An international team of scientists led by the paleontologist Steffen Kiel at the University of Kiel, Germany, found the first fossil boreholes of the worm Osedax that consumes whale bones on the deep-sea floor. They conclude that “boneworms” are at least 30 Million years old.
This result was published in the current issue of the scientific journal Proceedings of the National Academy of Sciences.
Six years ago Osedax was first described based on specimens living on a whale carcass in 2891 m depth off California. Since then paleontologists have been searching for fossil evidence to pin down its geologic age.
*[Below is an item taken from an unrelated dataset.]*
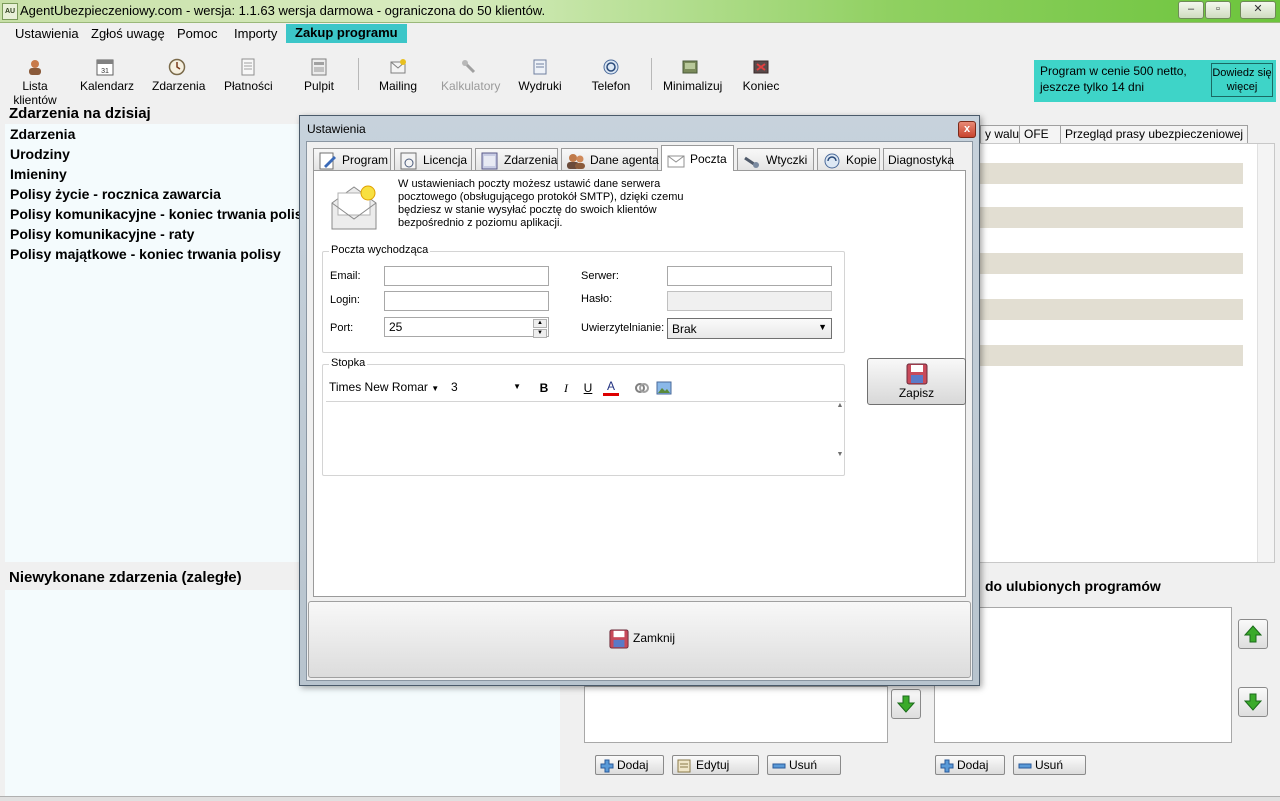  Describe the element at coordinates (470, 74) in the screenshot. I see `toolbar-kalkulatory: Kalkulatory` at that location.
Now researchers at the Institute of Geosciences at the Christian-Albrechts-University at Kiel, Germany, found 30 Million year old whale bones with holes and excavations matching those of living Osedax in size and shape. The evidence of the boreholes and cavities made by the living worms was provided by Greg Rouse (Scripps Institution of Oceanography), one of the original discoverers of Osedax.
To produce accurate images of the fossil boreholes, the bones were CT-scanned by the scientists. The fossil bones belong to ancestors of our modern baleen whales and their age was determined using so-called co-occurring index fossils. “The age of our fossils coincides with the time when whales began to inhabit the open ocean” explains Steffen Kiel, who has been working on the evolution and fossil history of deep-sea ecosystems for many years. Only from the open ocean dead whales could sink to the deep-sea floor where they served as food for the boneworms. “Food is extremely rare on the vast deep-sea floor and the concurrent appearance of these whales and Osedax shows that even hard whale bones were quickly utilized as food source,” Steffen Kiel explains the relevance of their discovery.
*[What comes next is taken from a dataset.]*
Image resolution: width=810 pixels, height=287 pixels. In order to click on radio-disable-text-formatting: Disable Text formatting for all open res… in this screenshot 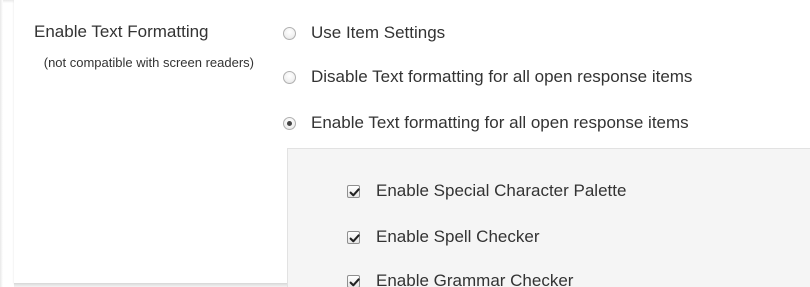, I will do `click(488, 77)`.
The ancient bones were found by the American fossil collector Jim Goedert. He has been collecting fossil along the American Pacific coast for more than 30 years and is well known in the scientific community. Steffen Kiel says: “I got to know Jim when I was a PhD student, when he visited Hamburg University. We kept in touch ever since.” By now, Steffen Kiel has done several field trips with Jim Goedert to the US Pacific coast, a geologically active area where fossil-rich sediments are continuously uplifted by plate tectonic processes.
Vertebrate paleontologists are probably less happy about the old age of Osedax: because it has been feeding on bones for most of the evolutionary history of whales, it is likely to have destroyed many potential whale fossils.